Only after implementing these discredited strategies, replete with neoliberal conditions such as further privatisation, can African leaders `seek recourse’ through Nepad. Malawi’s worsening starvation, due to a famine amplified when the country’s grain stocks were sold thanks to International Monetary Fund `advice’ to first repay commercial bankers, is emblematic, and so extreme that even that wretched country’s leaders are publicly blaming the IMF.
Nepad’s solution to foreign investment drought includes `Public-Private Partnerships’ in privatised infrastructure: `Establish and nurture PPPs as well as grant concessions towards the construction, development and maintenance of ports, roads, railways and maritime transportation… With the assistance of sector-specialised agencies, put in place policy and legislative frameworks to encourage competition.’
Finally, Nepad is at its most self-contradictory when appealing `to all the peoples of Africa, in all their diversity, to become aware of the seriousness of the situation and the need to mobilise themselves in order to put an end to further marginalisation of the continent and ensure its development by bridging the gap with the developed countries.’
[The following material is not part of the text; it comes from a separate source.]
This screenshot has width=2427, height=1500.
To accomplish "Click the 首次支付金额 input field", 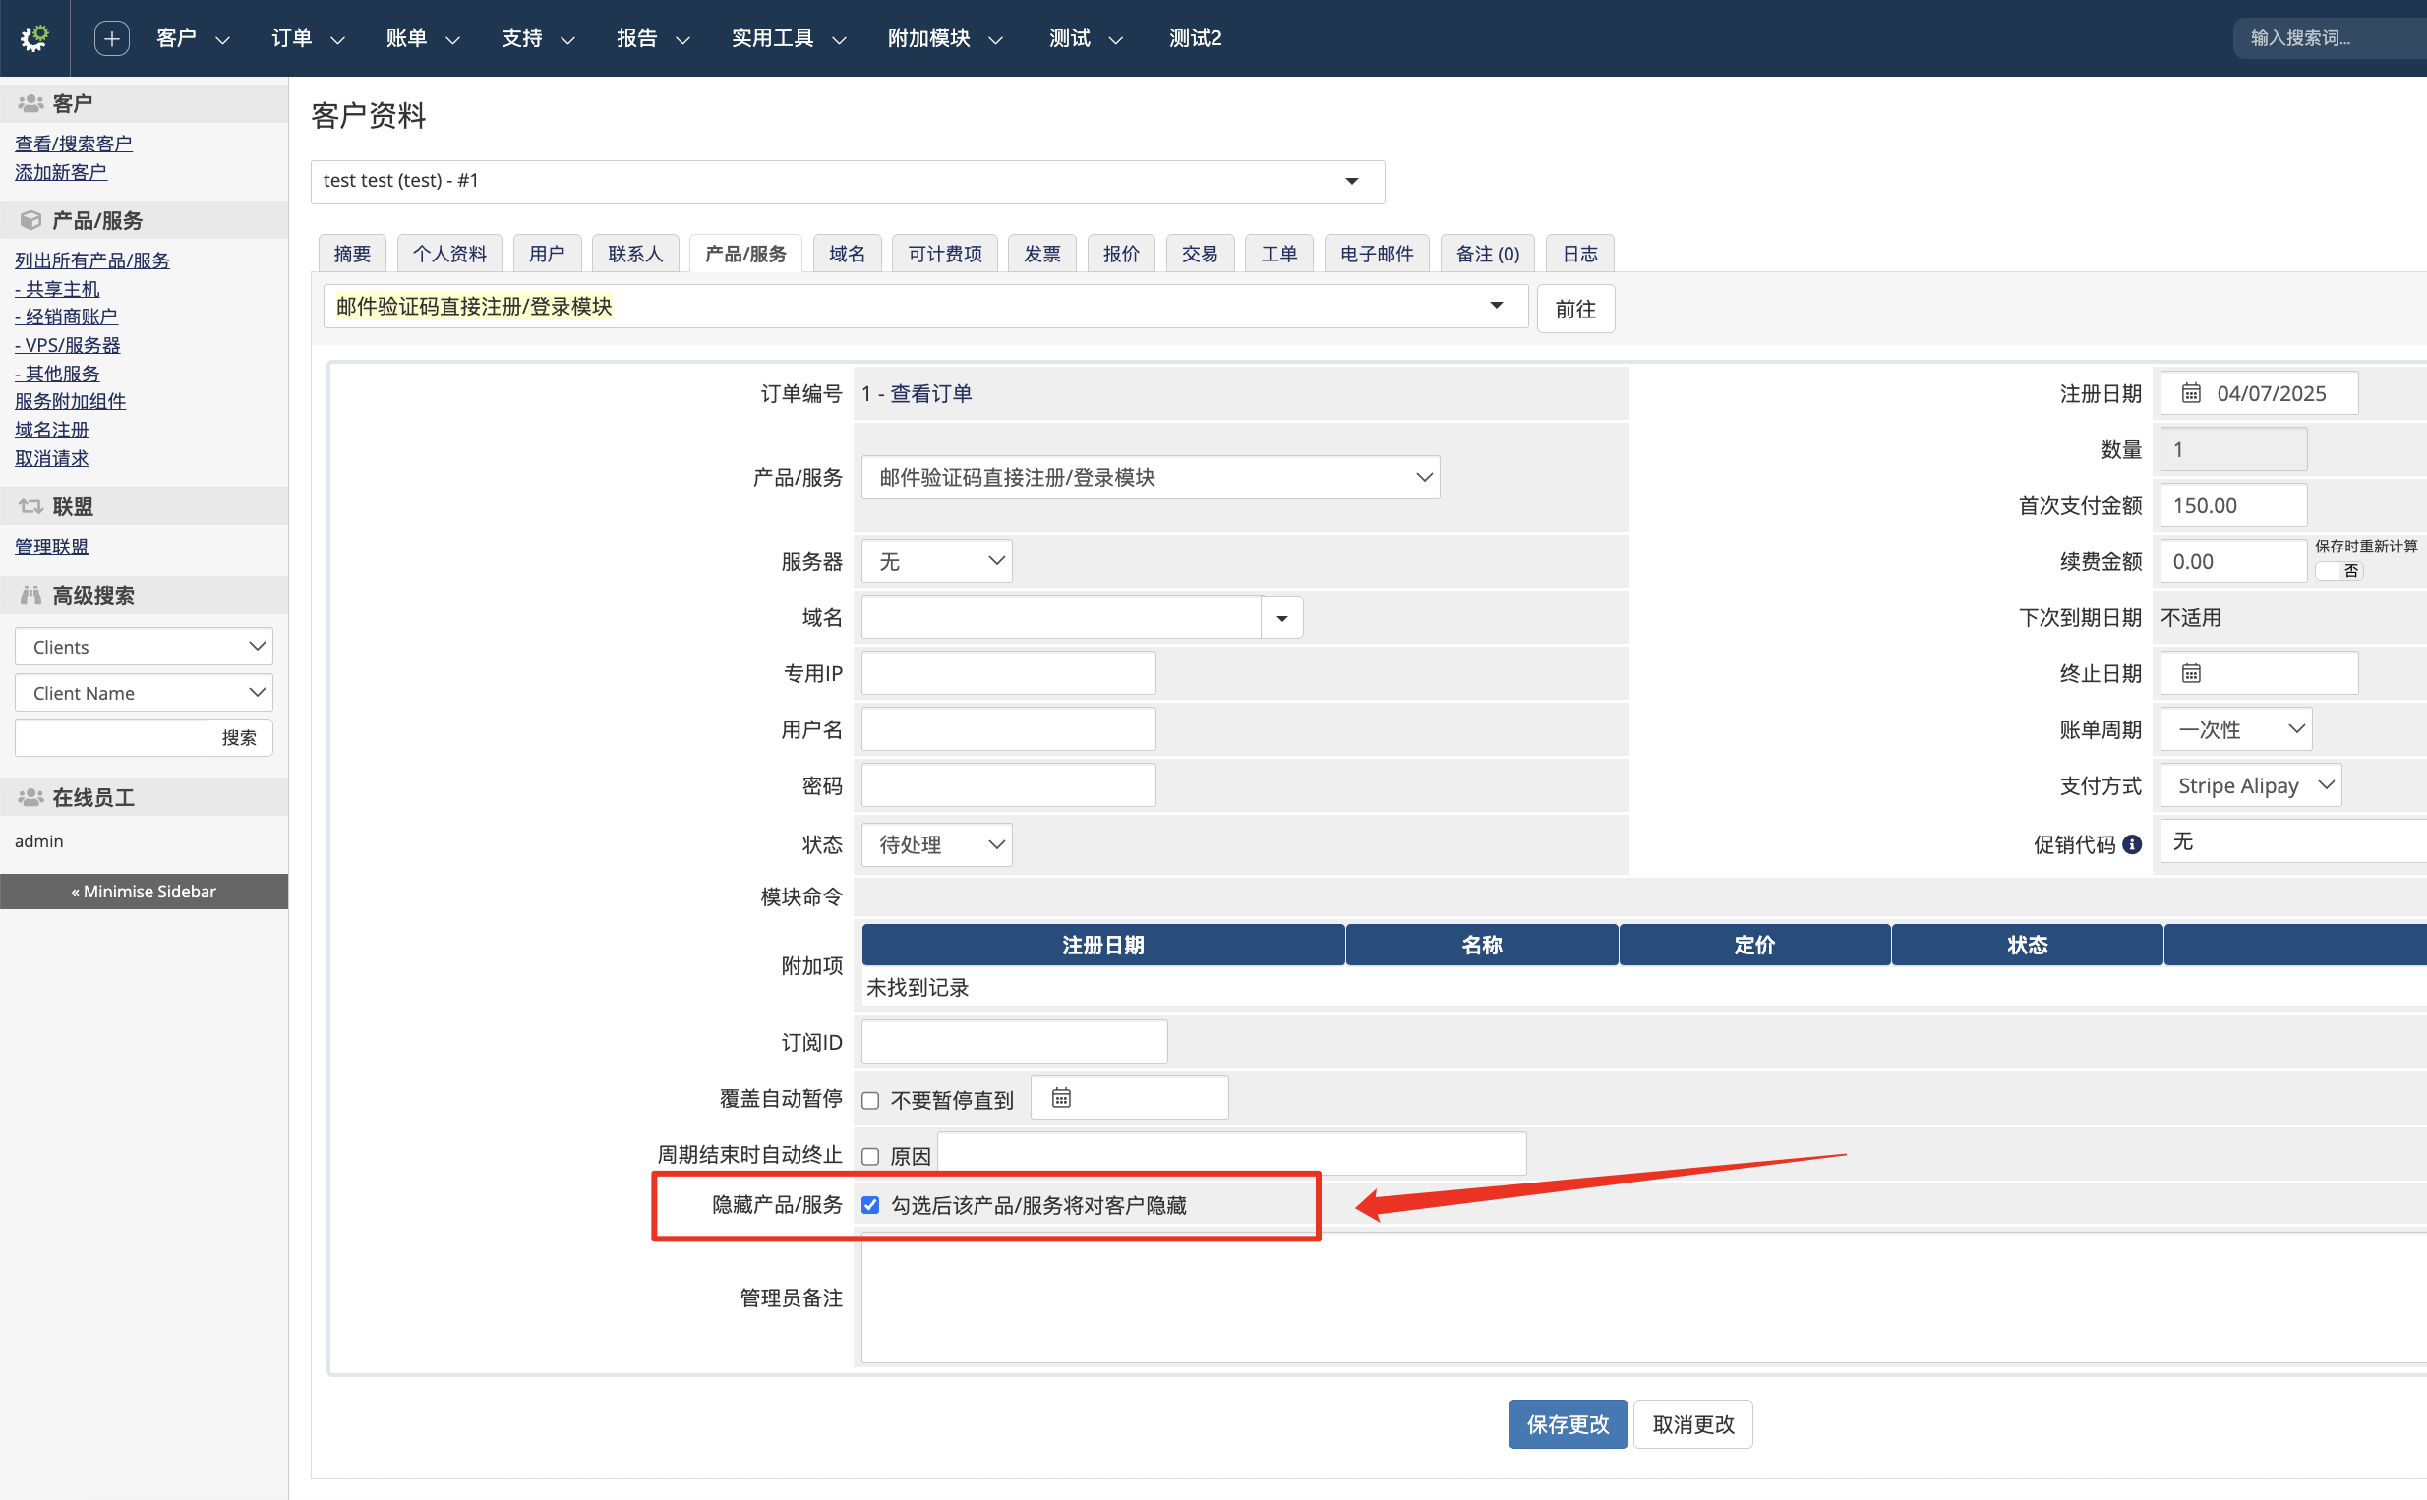I will tap(2232, 505).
Pretoria’s own practice in all these regards-repaying apartheid debt, allowing speculative finance and capital flight to wreck the currency, privatising basic services like water and electricity at great social cost (especially damage to public health and the standards of living of women, the youth, elderly and HIV+ people), and meting out repression to those who object-are reminders of the fact that Nepad is being tried at home, and isn’t working.
One burst of activism occurred in May, when thousands of Treatment Action Campaign supporters went to the South African Constitutional Court to make the case that the country’s five million HIV+ people have a human right to anti-retroviral medicines.
If Mbeki told a jejune Time journalist that he has `finally faced up to the AIDS crisis,’ that reporter missed abundant evidence of the president’s continuing denialism, such as the recent circulation to African National Congress branches of a 114 page dissident rant allegedly drafted by the late Peter Mokaba, but with Mbeki’s embedded signature on the formatted Word document and quotes by Mbeki’s favourite poet, Yeats (see http://www.mg.co.za).
At all these elite events, progressives will protest neoliberalism, imperialism, global ecological degradation and other manifestations of what even Mbeki terms `global apartheid.’ They will argue that the alternatives to Nepad, like South Africa’s own Freedom Charter (1955) and the Reconstruction and Development Programme (1994) in previous eras, are to be found embedded not in Western free market ideology, but in the struggles of Africans for a thorough-going transformation of society that ultimately breaks, not shines, the chains of apartheid.
(PS, due to fluid and often incomprehensible local conditions, I’ll postpone the analysis of the fractured Johannesburg Left in the run-up to the World Summit on Sustainable Development until next month.)